I thought he was close to the truth. I knocked the whole thing back and breathed out, feeling it burn its way down to my stomach.
“Shock value,” I murmured, catching his half-amused observation.
“Is that what this is about? Shocking me?”
“I meant the brandy’s effect on me. Why would I want to shock you?”
“For being mean during the conversation you overheard in the library.”
Damn him. I looked him in the eye with defiance. “What conversation?”
“The one just before I saw your black lace disappear around the large drawing room door. Your scent is subtle as well as beautiful, but it lingers.”
“I don’t use perfume,” I said with dignity.
“I didn’t say you were wearing any.”
I couldn’t help smiling. “Are you flirting with me, Mr. Haggard?”
“It seemed appropriate if a little late, considering our intimacy in the attic.”
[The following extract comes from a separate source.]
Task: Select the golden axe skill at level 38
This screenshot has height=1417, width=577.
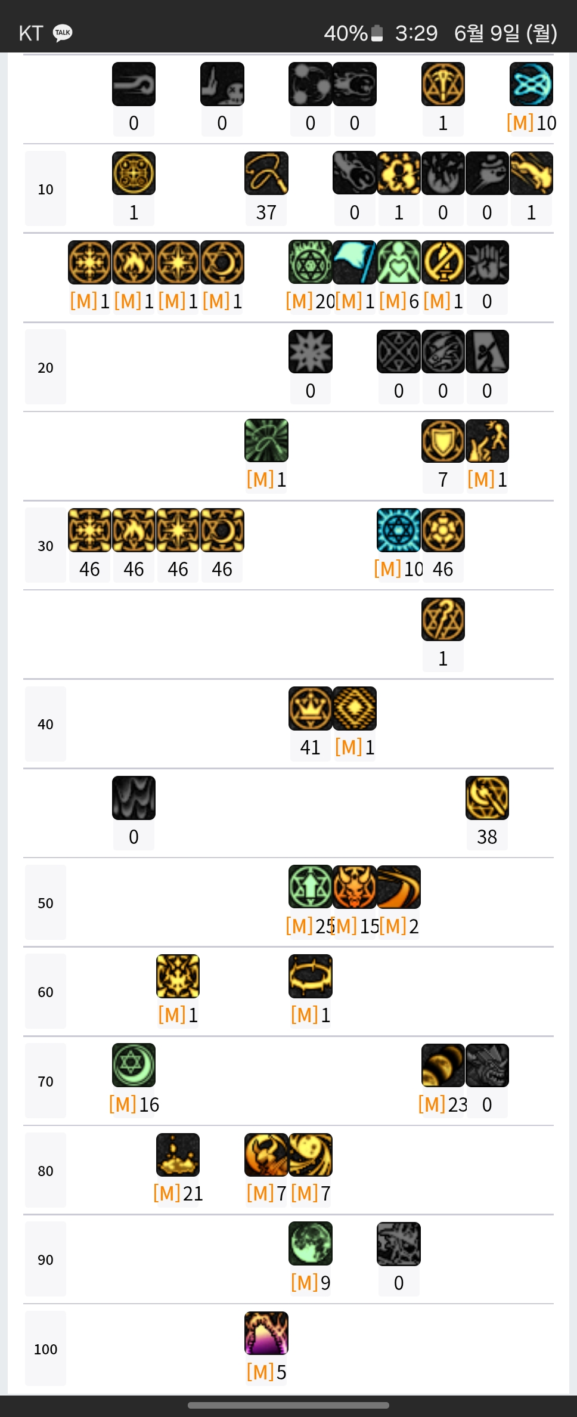Action: click(x=487, y=798)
Of course he wouldn’t let it go. I couldn’t expect him to. I stared at my glass. A bottle clinked against the rim, refilling it. I heard another glassful being poured, and then he swung a hard chair around from its place at a desk and sat astride it, facing me, with his arms resting along its back, and took a thoughtful sip.
He said, “What were you doing in the attic?”
I gave a slightly crooked smile. “You’re not going to like my answer to that.”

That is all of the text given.